Le responsable de l'approvisionnement chez Hydro-Québec Distribution, Daniel Richard, a expliqué que le déséquilibre entre l'offre et la demande est un phénomène normal dû à la difficulté de faire des prévisions à long terme.

"Les contrats d'approvisionnement qui commencent cette année ont été conclus en 2002", a-t-il plaidé, en précisant que la situation pourrait se répéter dans les prochaines années.

L'entente conclue avec Hydro-Québec Production pour reporter d'un an le début du contrat est la solution qui aura le moins d'impact sur la facture des clients, a assuré Daniel Richard.

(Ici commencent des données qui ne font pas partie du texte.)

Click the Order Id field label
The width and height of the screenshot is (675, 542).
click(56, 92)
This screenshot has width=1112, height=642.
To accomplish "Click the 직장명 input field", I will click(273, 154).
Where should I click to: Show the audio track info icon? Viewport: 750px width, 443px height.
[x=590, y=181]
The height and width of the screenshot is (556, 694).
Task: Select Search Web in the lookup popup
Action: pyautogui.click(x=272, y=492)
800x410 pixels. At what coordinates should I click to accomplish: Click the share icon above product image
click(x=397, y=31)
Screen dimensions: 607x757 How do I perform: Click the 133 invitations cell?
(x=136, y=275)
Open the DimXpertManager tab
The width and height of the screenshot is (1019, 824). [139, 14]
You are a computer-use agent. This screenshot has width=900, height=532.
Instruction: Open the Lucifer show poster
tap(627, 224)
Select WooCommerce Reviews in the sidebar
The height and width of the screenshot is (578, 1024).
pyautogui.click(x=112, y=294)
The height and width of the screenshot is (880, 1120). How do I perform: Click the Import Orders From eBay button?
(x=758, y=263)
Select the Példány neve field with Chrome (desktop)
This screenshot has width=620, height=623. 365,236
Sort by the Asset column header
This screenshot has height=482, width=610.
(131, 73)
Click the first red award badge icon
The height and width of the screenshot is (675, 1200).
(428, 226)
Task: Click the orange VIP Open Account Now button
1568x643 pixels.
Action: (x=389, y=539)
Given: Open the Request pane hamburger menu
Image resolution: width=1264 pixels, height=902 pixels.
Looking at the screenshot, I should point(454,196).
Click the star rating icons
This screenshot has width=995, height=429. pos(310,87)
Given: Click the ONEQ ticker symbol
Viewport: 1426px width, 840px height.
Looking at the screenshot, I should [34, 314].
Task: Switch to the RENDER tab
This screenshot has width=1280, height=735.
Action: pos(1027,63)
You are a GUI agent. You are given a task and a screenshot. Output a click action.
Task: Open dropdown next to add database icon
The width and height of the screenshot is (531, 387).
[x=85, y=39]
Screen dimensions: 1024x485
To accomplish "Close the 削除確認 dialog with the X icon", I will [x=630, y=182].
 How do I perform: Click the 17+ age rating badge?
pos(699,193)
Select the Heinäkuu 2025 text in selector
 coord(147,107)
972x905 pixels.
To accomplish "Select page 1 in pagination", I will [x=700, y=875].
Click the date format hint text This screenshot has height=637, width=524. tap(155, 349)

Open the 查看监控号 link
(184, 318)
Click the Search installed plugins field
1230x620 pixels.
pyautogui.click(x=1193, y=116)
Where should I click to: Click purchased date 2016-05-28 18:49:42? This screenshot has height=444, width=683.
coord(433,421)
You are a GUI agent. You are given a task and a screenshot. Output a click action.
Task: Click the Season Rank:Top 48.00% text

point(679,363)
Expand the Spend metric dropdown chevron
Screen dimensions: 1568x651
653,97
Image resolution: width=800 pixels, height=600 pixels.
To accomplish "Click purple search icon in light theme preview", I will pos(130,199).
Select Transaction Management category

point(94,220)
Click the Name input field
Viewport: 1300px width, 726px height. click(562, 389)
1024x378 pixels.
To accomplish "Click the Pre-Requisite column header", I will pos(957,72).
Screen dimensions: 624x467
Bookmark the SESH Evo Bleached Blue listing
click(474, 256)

L'an dernier déjà, Hydro-Québec prévoyait avoir trop d'électricité pour les besoins de 2007, mais l'ampleur des surplus qui viennent d'être constatés est étonnante. Selon Hydro, la température anormalement douce du mois de janvier, la fermeture de Norsk Hydro et de plusieurs usines du secteur des pâtes et papiers, de même que la réduction des besoins d'Alcan, ont aggravé la situation et porté les surplus à 5 milliards de kilowattheures.

Hydro-Québec Distribution aurait pu vendre ces surplus elle-même sur les marchés à profit, et en faire bénéficier ses clients par une réduction de tarifs. Elle ne l'a pas fait parce que ce n'est pas son mandat de revendre de l'énergie et qu'elle n'aurait pas pu en tirer un prix assez intéressant, ont affirmé ses représentants devant la Régie. Les quantités à remettre sur le marché étant immenses, il y aurait eu un risque de faire baisser les prix de vente, a expliqué M. Richard.

Hydro-Québec Production, de son côté, a accepté de résilier le contrat et de se priver de 220 millions de vente cette année et de 82 millions en pénalités. "Ce n'est pas de l'argent qui disparaît, l'eau reste dans les réservoirs, a justifié le grand patron d'Hydro-Québec, Thierry Vandal. C'est de l'électricité qui pourra être revendue cette année ou plus tard", a-t-il dit.

M. Vandal ne croit pas que l'entente conclue entre les deux divisions d'Hydro-Québec remet en question leur indépendance et le mur juridique qui doit exister entre elles. "Ce sera à la Régie de se prononcer là-dessus", a-t-il dit.

La porte-parole de l'opposition officielle en matière d'énergie, Rita Dionne-Marsolais, estime au contraire que ce genre d'entente est très dangereuse pour la crédibilité d'Hydro sur les marchés financiers. "Le message que ça envoie, c'est qu'Hydro joue selon les règles du marché seulement quand ça fait son affaire", a-t-elle déploré.